◆ Items listed in a dataset
= = = = = = =
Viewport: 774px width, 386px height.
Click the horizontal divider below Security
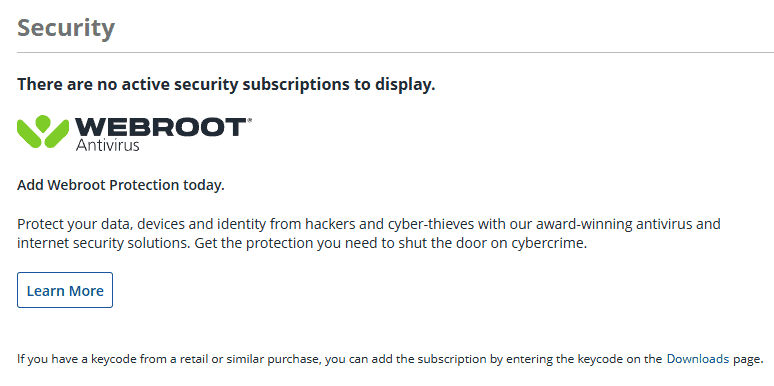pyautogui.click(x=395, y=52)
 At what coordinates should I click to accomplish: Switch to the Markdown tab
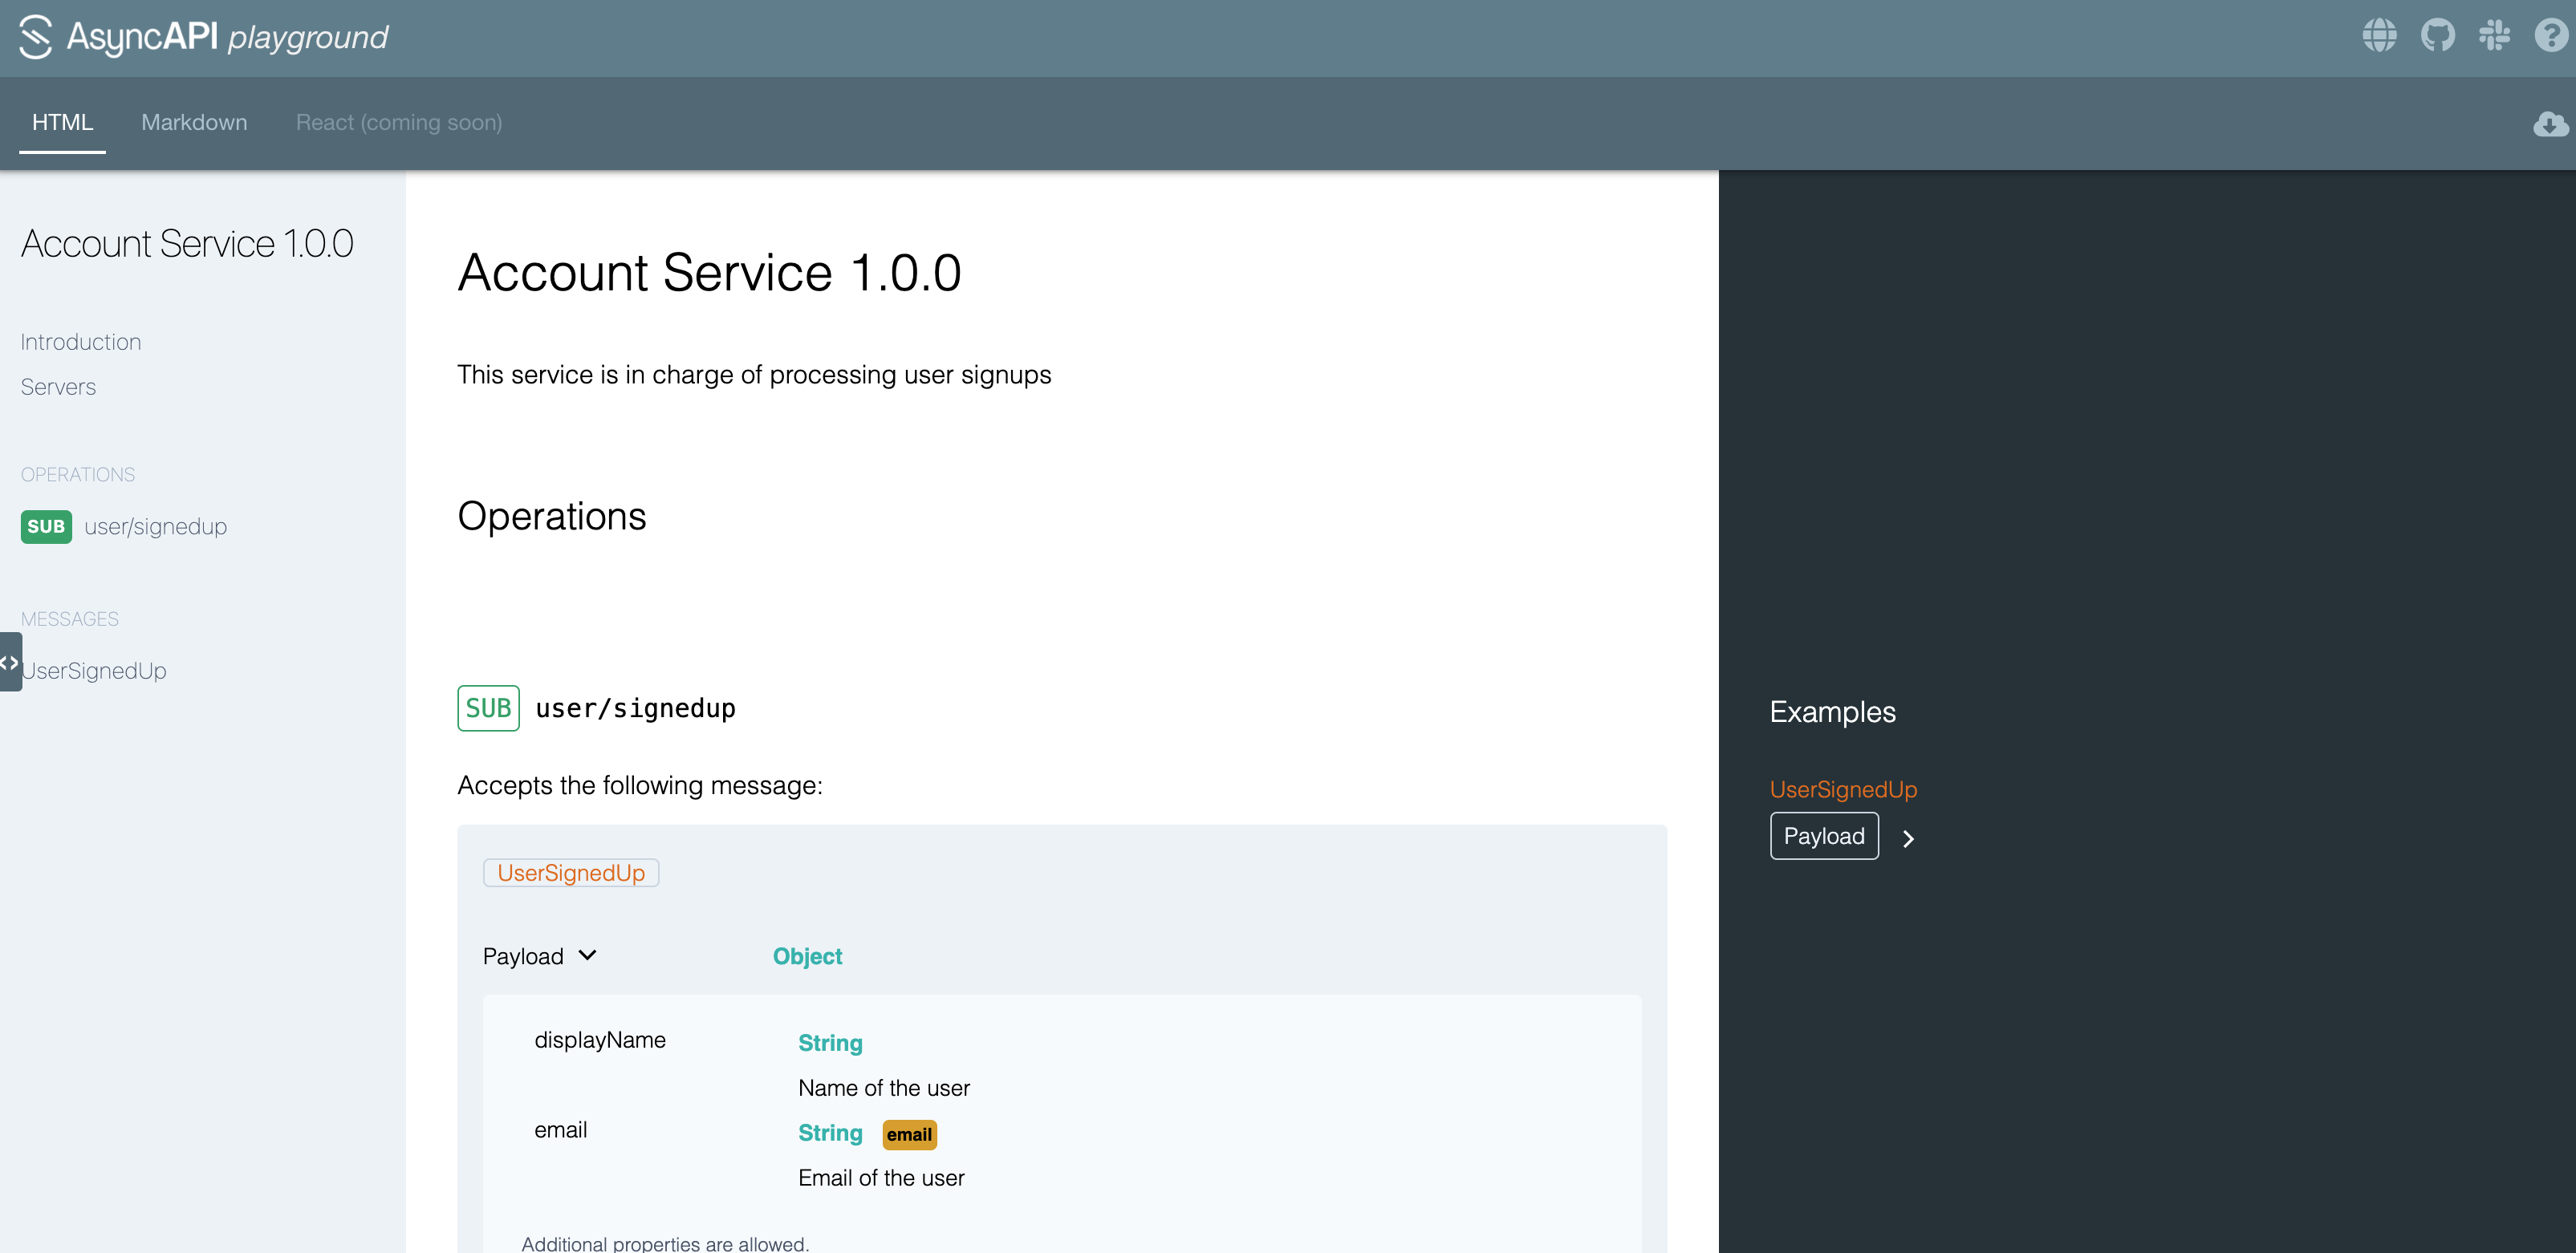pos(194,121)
= = = = = = =
◆ How to complete this task
Using the data above, print every line exactly, omitting pictures.

◆ Response below
Viewport: 774px width, 386px height.
Click the horizontal divider below Security
pyautogui.click(x=395, y=52)
 At what coordinates should I click to accomplish: Switch to the Markdown tab
pos(194,121)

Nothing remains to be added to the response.